But other companies running NHS primary care services have no intention of following its lead. Care UK and Assura Medical both say they will continue to seek practices to run and have not ruled out bidding for the stream of PCT-run practices due to be tendered in the coming months.
The Practice plc, which operates about 60 primary care sites, continues to advertise for 'career-minded GPs' to support its 'rapid growth'.
GP leaders say it is likely that the number of privately run practices will grow, with NHS Alliance GMS/PMS lead Dr David Jenner estimating that one in 10 practices will be run by a private company by 2014.
But if there is a substantial increase in these practices, what does this mean for GPs?
Keep the focus on community
RCGP chairwoman Dr Clare Gerada says that she is worried about moving parts of the NHS, including GP services, into the corporate market.
Dr Gerada is a partner of the Hurley Group, an NHS organisation that bids to run GP practices. But she points out the group is not a corporate body, nor does it have shareholders or earn 'vast profits'.
'We don't go for the low-hanging fruit,' she says. 'We go into the hardest areas of London and focus on transformational change. We focus on dealing with patients nobody wants. We are part of the community.'
GPC deputy chairman Dr Richard Vautrey echoes this focus on community. 'GPs are usually local people who are accountable to communities.
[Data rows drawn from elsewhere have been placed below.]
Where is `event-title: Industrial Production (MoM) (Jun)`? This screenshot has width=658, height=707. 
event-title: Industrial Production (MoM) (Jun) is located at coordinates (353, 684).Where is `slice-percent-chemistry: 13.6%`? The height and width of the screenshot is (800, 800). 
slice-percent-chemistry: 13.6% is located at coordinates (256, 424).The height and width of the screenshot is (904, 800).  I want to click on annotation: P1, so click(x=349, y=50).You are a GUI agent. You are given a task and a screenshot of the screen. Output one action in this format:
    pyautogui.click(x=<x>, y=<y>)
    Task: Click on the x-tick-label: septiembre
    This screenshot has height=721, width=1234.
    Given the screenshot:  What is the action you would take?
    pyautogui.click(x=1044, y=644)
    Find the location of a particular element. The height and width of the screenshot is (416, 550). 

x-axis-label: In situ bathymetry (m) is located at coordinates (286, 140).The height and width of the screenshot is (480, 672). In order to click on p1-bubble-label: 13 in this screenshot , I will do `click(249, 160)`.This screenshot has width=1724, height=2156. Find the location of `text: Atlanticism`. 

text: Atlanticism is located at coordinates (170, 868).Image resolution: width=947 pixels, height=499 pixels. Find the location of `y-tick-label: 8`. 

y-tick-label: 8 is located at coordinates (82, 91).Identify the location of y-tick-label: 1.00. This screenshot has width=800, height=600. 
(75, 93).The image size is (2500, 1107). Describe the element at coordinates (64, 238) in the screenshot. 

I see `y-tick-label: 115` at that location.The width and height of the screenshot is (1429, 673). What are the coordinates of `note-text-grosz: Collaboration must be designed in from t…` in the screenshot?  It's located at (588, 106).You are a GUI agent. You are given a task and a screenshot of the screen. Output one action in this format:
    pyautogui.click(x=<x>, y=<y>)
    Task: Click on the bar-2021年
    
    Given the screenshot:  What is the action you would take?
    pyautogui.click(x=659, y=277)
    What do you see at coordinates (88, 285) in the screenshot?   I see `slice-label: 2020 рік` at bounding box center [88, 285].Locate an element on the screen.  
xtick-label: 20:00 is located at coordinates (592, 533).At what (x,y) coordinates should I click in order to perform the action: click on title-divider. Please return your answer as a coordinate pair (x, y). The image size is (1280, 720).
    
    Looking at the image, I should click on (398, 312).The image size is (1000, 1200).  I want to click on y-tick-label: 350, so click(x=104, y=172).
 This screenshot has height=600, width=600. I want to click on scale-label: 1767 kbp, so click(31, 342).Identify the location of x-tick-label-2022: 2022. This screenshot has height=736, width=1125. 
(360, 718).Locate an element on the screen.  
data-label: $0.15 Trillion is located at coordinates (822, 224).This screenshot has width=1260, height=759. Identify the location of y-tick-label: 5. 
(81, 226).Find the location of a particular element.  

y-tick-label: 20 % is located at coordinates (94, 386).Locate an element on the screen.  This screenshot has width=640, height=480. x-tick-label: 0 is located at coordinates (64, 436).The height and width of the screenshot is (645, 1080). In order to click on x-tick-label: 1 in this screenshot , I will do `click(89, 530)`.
You face your patients in local supermarkets as well as in your surgery. With larger organisations, management is more remote. You begin to lose that local connection that drives up quality.'
He also says the rise of privately run practices could affect partnership opportunities, because most are primarily staffed by salaried GPs. Similarly, privately run practices do not offer the same opportunities for GP trainees, he adds.
But Dr Jenner says that newly qualified GPs coming into general practice are not always seeking partnership options.
He says many GPs are 'nervous of the uncertainty' around the NHS reforms, with many unwilling to make long-term commitments or capital investments in general practice.
'Younger GPs are often attracted by the salaried option, which gives a better deal on benefits and removes the bureaucracy of running a practice,' he says.
Patterns of practice
Dr Mark Hunt, a GP and managing director of Care UK, agrees there is now a change in the pattern of general practice, with GPs not wanting to 'settle in a partnership for 30 years'.
He says GPs working for privately run practices have flexibilities to experience a number of environments, whether working as a GPSI in a one-stop outpatient service or gaining emergency care experience in urgent care centres.
He says: 'Working for the independent sector is not everyone's choice. But there are some considerable advantages for people at different stages of their careers.'
King's Fund senior fellow Nick Goodwin, author of its inquiry into general practice, says there are opportunities for joint working between traditional GPs and companies.
'The exciting element is where private companies increase the capability of general practice to deliver services in new ways and to people who need care but are not necessarily getting it,' he says. Mr Goodwin points out that clinical commissioning will mean GPs can often control decisions about whether to involve the private sector.
GP commissioners will not control GP contracts, but GP leaders have said federation and succession planning offer GPs alternatives to seeing their practice run by a company once they retire.
GPs may have more tools than they think to protect traditional general practice. But a key factor could be convincing the next generation that it's worth it.